Discussion
In the present study, we found that tofogliflozin acutely decreased
24-hour mean glucose levels and postprandial glucose levels after each
meal and increased time in range in patients with type 2 diabetes,
irrespective of treatment with DPP-4 inhibitors. These findings are in
agreement with previous studies, including ours (5, 9-11). In a previous
study with CGM, we also demonstrated that acute dosing with a single
tablet of canagliflozin, another SGLT2 inhibitor, caused a significant
reduction in 24-hour mean glucose levels (10). Another study also found
that an SGLT2 inhibitor lowered glucose levels from 2 hours after a
single dose and improved glycemic variability within 1 week of treatment
(11). The finding that tofogliflozin significantly reduced postprandial
glucose after each meal is in accordance with other CGM studies on the
SGLT2 inhibitor class (5, 9-12). In the present study, we could confirm
by CGM that tofogliflozin rapidly lowers blood glucose levels.
This is the first study to compare the acute effects of a SGLT2
inhibitor on the 24-hour glucose profile and glycemic variability
evaluated by CGM between patients receiving and those not receiving
DPP-4 inhibitors. CGM revealed that the SD of 24-hour glucose levels, an
index of glycemic variability, was significantly reduced in patients
receiving DPP-4 inhibitors but was unchanged in those not receiving
these drugs. Moreover, both MAGE and MPPGE, other indexes of glycemic
variability, were significantly reduced only in patients receiving DPP-4
inhibitors. Thus, SGLT2 inhibitors may improve glycemic variability more
strongly as an add-on treatment in patients receiving DPP-4 inhibitors
than in patients not receiving DPP-4 inhibitors. Several studies
reported that glucose fluctuations have a more specific triggering
effect on oxidative stress than chronic sustained hyperglycemia (13-14).
We speculate that improvement of glycemic variability by tofogliflozin
may suppress development of cardiovascular events in patients with type
2 diabetes, especially those receiving DPP-4 inhibitors.

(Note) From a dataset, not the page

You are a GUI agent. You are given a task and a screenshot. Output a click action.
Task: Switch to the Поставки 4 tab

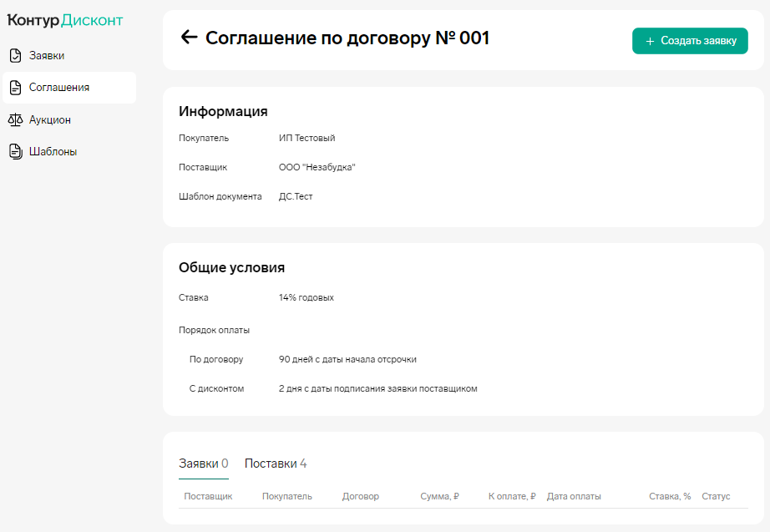pyautogui.click(x=276, y=464)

The mechanisms by which add-on therapy with tofogliflozin reduces
glycemic variability only in patents receiving DPP-4 inhibitors remains
unclear. One possible explanation is that DPP-4 inhibitors, which
inhibit glucagon secretion and promote insulin secretion by enhancing
the effects of the incretin hormone GLP-1, may potentially attenuate the
increase in hepatic glucose production induced by SGLT2 inhibitors (5,
6). In a previous study, we demonstrated that, during a meal test,
plasma glucagon level was significantly reduced 30 minutes after
treatment with teneligliptin (a DPP-4 inhibitor) compared with baseline
(15). Enhancement of GLP-1 action by DPP-4 inhibitors may increase
insulin secretion and suppress glucagon release in a glucose-dependent
manner, leading to a decrease in postprandial glucose levels. Adding
SGLT2 inhibitors to existing DPP-4 inhibitors could suppress EGP
secondary to excess excretion of glucose into urine because
treatment with DPP-4 inhibitors
can offset SGLT2-induced EGP by inhibiting glucagon secretion and
simulating insulin secretion. A previous study with CGM demonstrated
that add-on therapy with canagliflozin did not increase fasting or
postprandial plasma glucagon in patients with type 2 diabetes receiving
teneligliptin (16). Taken together, the findings indicate that a
combination of SGLT2 inhibitors and DPP‐4 inhibitors may be an effective
treatment for patients with type 2 diabetes because of the complementary
pharmacological effects of these drugs, ie, because of the opposite
mechanisms of action of DPP-4 inhibitors and SGLT2 inhibitors on EGP,
and because both medications have a fairly low risk of hypoglycemia
(17).
The present study clearly has some limitations. First, the number of
participants was small, so the results need to be confirmed in a larger
study. Second, we did not measure plasma glucagon or insulin levels
during CGM, so we could not prove that DPP-4 inhibitors counteract
SGLT2-induced EGP by inhibiting glucagon secretion and simulating
insulin secretion.
In conclusion, add-on therapy of tofogliflozin to DPP-4 inhibitors
acutely reduces 24-hour mean glucose levels and improves glycemic
variability in patients with type 2 diabetes.